A wracając do trybu manualnego – sposoby na rozjaśnienie zdjęcia są 3:
- Otwarcie przysłony (czyli zmniejszamy wartość tego parametru w ustawieniach np. f/2.8, f/3.0 – pamiętając, żeby uważać na głębie ostrości, nie zawsze się tak da!)
- Podniesienie wartości ISO – im większe ISO, tym jaśniejsze zdjęcie, ale uwaga na szumy!
- Wydłużenie czasu naświetlania – im dłuższy, tym jaśniejsze zdjęcie. Tu z kolei możemy mieć problem z poruszonymi zdjęciami, ale na ratunek idzie nam…
2. Weź no ten statyw!
Ja fotografuję na statywie w 99% przypadków. Głównie z wygody, ale jesienią i zimą przydaje się to mocno, gdy mamy słabe światło. Otóż im dłuższy czas naświetlania ustawimy, tym większe prawdopodobieństwo, że zdjęcie wyjdzie poruszone. Ja czasem działam na czasem nawet rzędu 1/20 – 1/10 s. Nie ma szans zrobić takiego zdjęcia z ręki. Dlatego też stabilny statyw to podstawa!
3. Korzystaj z wyzwalacza
Przy bardzo długich czasach naświetlania nawet na statywie może nam wyjść poruszone zdjęcie. A to dlatego, że naciskając spust migawki zawsze ruszymy aparatem. Raz się uda, a raz nie – zależy od statywu. Dlatego warto korzystać z samowyzwalacza. Czy to w aparacie (ustawiając opóźnienie wyzwolenia migawki po naciśnięciu spustu), czy korzystając z wężyka spustowego, wyzwalacza radiowego, albo też sterując aparatem z poziomu telefonu czy komputera przez tethering. Więcej o tych metodach przeczytasz tu: klik!

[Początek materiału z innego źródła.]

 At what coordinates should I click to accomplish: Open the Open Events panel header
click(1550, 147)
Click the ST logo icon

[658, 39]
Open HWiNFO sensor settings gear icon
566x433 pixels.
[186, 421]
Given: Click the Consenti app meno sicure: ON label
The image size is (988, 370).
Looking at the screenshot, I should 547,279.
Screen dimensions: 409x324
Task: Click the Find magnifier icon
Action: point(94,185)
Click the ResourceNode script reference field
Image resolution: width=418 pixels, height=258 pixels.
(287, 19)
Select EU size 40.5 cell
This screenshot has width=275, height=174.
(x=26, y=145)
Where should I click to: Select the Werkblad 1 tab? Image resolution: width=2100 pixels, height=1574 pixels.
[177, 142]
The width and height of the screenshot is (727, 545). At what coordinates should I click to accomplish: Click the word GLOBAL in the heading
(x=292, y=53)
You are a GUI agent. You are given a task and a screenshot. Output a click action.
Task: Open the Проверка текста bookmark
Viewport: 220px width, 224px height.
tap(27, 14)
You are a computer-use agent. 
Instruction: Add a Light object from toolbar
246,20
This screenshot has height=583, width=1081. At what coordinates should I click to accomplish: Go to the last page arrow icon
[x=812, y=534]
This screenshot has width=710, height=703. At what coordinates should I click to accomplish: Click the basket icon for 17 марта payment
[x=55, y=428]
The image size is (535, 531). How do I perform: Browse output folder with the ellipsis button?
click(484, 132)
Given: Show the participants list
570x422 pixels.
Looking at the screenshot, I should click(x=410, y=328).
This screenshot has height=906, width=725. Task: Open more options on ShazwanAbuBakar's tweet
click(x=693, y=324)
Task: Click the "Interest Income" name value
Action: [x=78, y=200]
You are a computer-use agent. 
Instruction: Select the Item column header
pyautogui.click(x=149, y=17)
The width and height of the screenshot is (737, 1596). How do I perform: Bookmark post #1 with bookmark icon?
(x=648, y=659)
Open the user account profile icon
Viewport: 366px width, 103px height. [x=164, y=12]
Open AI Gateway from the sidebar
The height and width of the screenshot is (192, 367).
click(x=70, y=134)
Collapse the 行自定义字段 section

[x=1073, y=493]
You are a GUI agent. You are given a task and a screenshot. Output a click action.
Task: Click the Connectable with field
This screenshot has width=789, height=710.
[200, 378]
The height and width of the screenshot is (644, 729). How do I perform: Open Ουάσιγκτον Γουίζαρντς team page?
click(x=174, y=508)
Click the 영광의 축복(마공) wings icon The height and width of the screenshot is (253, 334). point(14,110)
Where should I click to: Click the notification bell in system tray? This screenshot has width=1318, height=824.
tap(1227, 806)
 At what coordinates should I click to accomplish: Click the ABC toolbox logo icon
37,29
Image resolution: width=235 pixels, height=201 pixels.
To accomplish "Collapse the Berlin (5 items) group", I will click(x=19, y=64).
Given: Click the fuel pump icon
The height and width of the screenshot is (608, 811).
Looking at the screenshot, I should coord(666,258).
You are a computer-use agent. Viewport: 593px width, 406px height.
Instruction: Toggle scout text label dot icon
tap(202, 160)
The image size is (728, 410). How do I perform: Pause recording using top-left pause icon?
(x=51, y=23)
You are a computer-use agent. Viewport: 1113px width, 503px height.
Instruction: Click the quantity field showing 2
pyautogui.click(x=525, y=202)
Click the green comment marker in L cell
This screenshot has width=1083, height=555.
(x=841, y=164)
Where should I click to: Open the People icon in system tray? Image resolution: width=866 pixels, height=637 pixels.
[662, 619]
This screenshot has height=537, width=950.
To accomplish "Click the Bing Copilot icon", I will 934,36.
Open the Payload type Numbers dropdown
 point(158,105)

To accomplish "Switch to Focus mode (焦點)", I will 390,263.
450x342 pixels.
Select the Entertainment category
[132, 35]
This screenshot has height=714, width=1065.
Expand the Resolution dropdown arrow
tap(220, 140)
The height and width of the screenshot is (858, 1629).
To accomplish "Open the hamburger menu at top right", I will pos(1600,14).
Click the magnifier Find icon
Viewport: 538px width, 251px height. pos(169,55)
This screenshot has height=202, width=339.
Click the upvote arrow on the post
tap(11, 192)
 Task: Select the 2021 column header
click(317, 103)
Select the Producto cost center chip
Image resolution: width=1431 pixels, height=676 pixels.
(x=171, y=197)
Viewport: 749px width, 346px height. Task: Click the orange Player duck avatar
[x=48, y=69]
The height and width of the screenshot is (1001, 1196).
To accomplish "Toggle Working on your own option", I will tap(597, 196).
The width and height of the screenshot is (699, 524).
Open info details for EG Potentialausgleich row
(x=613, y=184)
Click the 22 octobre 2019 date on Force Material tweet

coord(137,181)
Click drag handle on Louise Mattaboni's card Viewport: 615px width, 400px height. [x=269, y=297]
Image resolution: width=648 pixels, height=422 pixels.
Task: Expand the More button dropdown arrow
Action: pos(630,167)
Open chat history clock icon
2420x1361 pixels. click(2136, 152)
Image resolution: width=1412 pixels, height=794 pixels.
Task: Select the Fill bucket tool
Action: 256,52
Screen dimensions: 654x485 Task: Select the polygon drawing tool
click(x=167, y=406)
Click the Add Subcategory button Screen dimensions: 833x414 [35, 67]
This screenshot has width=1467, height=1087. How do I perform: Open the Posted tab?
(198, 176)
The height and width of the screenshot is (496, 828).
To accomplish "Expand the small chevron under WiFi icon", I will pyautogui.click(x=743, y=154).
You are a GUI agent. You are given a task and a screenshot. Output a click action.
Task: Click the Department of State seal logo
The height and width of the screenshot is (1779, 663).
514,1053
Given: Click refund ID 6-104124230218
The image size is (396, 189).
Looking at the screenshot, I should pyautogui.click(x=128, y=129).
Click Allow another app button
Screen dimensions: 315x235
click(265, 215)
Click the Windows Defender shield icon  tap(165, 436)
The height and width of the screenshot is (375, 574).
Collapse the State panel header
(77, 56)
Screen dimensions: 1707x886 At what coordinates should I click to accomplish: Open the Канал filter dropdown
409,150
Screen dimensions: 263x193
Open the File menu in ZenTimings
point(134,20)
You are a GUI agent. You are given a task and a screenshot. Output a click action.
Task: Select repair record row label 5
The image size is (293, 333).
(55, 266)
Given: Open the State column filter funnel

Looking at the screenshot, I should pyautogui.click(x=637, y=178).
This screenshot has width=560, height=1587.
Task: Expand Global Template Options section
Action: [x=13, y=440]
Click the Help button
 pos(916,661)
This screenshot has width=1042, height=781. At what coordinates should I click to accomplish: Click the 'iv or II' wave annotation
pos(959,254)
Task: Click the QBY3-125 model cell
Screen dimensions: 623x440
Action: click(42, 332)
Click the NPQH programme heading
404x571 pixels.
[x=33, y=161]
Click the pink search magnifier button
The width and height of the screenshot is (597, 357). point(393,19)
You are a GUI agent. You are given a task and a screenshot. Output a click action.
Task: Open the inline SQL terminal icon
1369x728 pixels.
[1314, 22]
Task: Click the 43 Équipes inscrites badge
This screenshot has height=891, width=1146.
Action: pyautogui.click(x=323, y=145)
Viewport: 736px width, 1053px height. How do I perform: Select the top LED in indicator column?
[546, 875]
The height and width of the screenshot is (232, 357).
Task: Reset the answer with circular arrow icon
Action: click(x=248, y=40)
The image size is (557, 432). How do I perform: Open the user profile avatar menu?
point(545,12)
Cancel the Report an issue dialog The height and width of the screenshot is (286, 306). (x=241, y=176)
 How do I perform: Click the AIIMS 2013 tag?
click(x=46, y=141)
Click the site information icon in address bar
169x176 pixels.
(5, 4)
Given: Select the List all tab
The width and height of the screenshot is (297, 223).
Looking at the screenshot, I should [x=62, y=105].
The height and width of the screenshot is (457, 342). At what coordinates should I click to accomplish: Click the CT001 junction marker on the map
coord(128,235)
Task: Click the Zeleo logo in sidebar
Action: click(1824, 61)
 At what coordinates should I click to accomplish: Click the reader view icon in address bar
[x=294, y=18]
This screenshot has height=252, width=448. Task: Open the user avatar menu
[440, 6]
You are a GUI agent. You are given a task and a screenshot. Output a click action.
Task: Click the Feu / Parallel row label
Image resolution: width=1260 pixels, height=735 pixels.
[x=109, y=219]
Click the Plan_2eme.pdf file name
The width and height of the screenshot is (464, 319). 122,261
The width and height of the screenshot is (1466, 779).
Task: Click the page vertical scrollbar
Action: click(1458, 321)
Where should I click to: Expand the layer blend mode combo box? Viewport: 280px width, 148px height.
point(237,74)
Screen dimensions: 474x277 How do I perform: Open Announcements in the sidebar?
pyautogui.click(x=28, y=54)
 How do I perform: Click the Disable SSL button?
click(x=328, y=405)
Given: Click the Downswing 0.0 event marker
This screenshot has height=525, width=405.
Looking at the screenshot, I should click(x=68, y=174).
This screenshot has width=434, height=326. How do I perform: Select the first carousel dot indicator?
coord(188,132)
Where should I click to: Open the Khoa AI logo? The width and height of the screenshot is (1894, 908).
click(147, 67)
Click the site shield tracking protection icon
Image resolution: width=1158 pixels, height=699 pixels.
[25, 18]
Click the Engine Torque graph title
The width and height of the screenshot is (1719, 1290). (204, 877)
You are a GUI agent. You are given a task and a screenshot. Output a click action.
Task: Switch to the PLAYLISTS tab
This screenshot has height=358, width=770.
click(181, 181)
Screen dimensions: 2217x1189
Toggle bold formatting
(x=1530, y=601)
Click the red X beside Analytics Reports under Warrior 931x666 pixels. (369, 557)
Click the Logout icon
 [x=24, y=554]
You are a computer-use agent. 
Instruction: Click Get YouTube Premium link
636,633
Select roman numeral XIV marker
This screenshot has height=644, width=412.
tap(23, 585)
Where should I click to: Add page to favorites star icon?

4. Panienka z okienka (albo pan ;))
Kiedy w domu jest tak ciemno, że nawet pies nie chce ruszyć tyłka z kanapy, to znak, że trzeba odsłonić firanki i podejść do okna. Łapiemy wtedy możliwie najwięcej naturalnego światła. A kiedy i to będzie za mało…
5. Blenda na ratunek
… chwytamy za blendę. Rzadko z nich korzystam, bo lubię mocne cienie na zdjęciach. Jednak kiedy chcę zrobić zdjęcie na jasnym tle, a światła tyle, co kot napłakał, to wyciągam srebrną blendę. Odbija sporo światła i potrafi świetnie rozświetlić scenę 🙂 Jak widać powyżej wcale nie trzeba mieć profesjonalnej blendy. Ja często używam styropianu, kawałka białej pianki plastycznej czy kartonu owiniętego folią aluminiową.
6. Odpal Lightrooma
Jak ja kocham ten program! Nawet z szarego, ciemnego zdjęcia potrafi w parę klików zrobić cudo. Pamiętacie scenę z Kopciuszka, jak matka chrzestna zamienia jej łachmany w piękną suknię? To zrobi Lightroom z waszymi zdjęciami 😀
7. Nie kop się z koniem
Czasem warto po prostu odpuścić. Jasne zdjęcia nie wychodzą i masz juz ochotę zrzucić wszystko z tła, niczym w filmach ludzie zrzucają rzeczy z biurka w wiadomym celu? Może czas zaprzyjaźnić się z dark moodem? Ten styl jest idealny pod zimową aurę. Przez mocno rozproszone, delikatne światło cienie same wychodzą i aż się proszą o sesję! Czernie są czarne jak nigdy, a nastrój na zdjęciu po prostu się robi 😉
Mam nadzieję, że moje rady pomogą i jednak nie schowasz aparatu do szuflady na sen zimowy. O tej porze roku światło też jest piękne! Trzeba tylko wiedzieć jak je okiełznać i wykorzystać 🙂 A jeśli macie ochotę się nauczyć, to zapraszam na warsztaty z fotografii dark mood! Już w grudniu we Wrocławiu! Szczegóły tutaj: KLIK!
3 komentarze
Bardzo pomocne rady, na pewno z niektórych skorzystam . N i ten program do obrabiania zdjęć muszę odszukać 🙂
Teraz dobrze sprzedałyby się warsztaty z fotografii smartfonem 🙂 Telefony z wyższej półki mają już takie możliwości, że można osiągnąć całkiem ciekawy efekt. A Lightroom na Androida już jest! Pomyślcie nad tym.
Po nowym roku planuję zmienić telefon na lepszy model i wtedy o tym pomyślę 🙂 Dzięki!